[WORK INSTRUCTIONS] Search the material for "image" and copy each line in which it is found.

[DATA]
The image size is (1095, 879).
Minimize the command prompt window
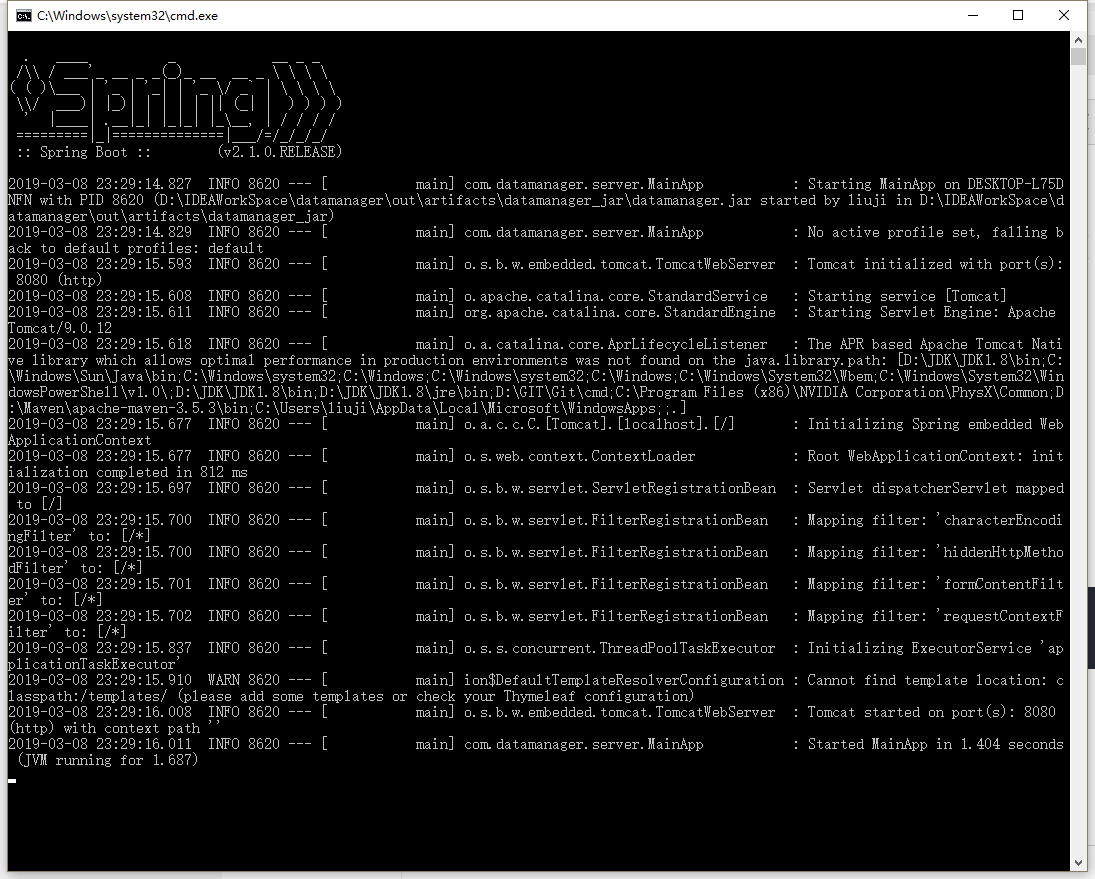click(971, 15)
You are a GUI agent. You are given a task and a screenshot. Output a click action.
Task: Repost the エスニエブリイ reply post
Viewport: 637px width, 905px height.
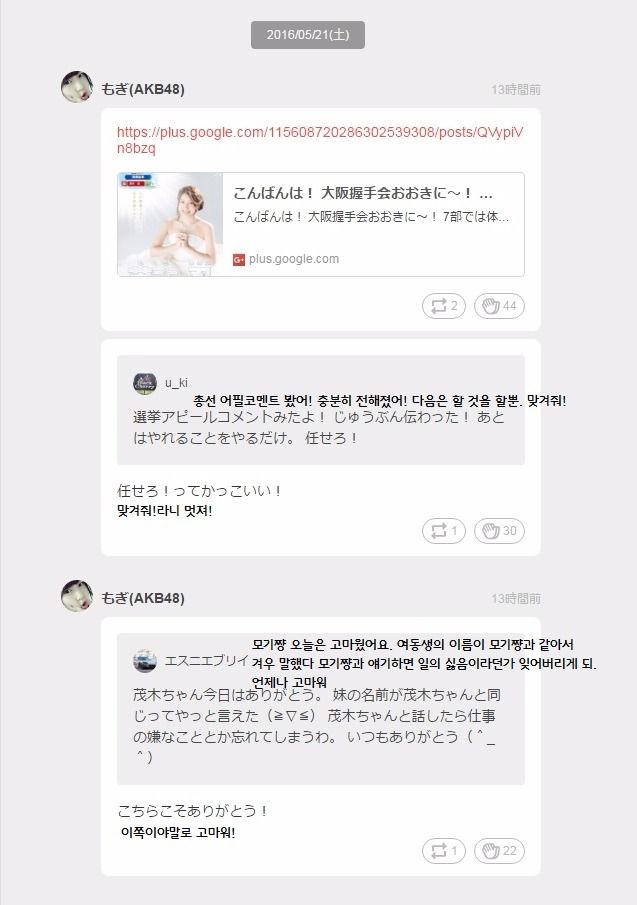tap(443, 851)
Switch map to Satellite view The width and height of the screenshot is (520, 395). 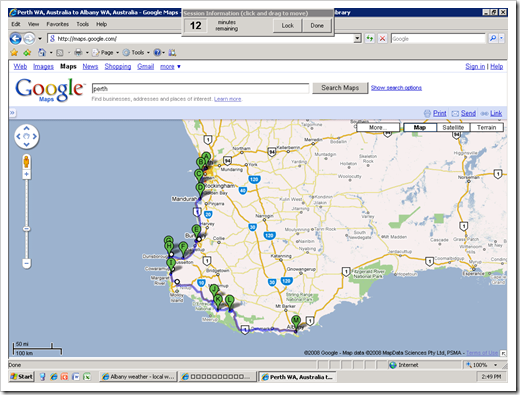453,127
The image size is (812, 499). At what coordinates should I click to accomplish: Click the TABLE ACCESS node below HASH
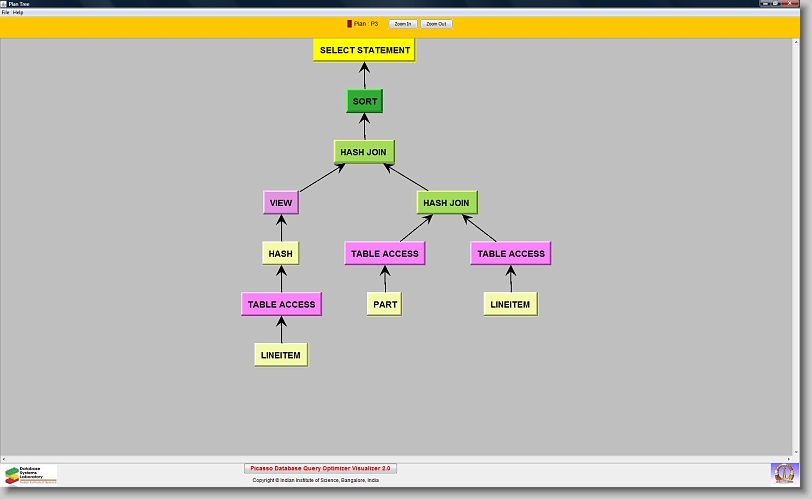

[TASK ANSWER]
The image size is (1095, 879).
The image size is (812, 499). At what coordinates should I click to accomplish: Click the TABLE ACCESS node below HASH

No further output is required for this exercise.